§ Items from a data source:
▬▬▬▬▬▬

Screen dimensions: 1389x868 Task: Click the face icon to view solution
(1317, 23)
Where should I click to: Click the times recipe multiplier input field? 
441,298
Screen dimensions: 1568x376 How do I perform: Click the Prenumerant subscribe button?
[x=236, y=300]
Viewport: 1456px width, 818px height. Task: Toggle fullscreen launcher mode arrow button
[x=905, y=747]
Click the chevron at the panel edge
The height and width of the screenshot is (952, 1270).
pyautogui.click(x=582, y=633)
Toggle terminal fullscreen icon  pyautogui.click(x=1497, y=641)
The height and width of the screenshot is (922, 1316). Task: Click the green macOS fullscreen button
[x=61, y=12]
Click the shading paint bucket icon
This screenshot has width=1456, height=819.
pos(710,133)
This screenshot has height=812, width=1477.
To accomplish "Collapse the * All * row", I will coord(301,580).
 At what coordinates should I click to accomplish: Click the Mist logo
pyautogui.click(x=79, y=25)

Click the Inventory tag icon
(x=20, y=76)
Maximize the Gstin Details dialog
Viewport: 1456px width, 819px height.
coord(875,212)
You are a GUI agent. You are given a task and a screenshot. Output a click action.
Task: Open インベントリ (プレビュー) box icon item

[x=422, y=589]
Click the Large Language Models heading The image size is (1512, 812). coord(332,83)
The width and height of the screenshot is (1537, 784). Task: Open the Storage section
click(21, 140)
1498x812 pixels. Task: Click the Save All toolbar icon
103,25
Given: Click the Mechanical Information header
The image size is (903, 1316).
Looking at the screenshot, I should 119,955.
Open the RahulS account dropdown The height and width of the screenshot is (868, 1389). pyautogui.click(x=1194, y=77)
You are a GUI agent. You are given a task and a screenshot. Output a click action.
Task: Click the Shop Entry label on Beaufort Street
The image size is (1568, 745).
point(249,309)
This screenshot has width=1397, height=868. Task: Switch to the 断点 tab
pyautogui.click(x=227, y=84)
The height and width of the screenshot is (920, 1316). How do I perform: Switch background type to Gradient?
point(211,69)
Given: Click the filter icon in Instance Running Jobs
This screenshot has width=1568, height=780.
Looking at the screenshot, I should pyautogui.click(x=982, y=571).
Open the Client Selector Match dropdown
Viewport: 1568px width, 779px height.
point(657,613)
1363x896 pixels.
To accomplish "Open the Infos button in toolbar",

▬▬▬▬▬▬

§ About this task: Among the entries above, determine how many lines contain "dropdown", then output only that number.

§ Answer below: 2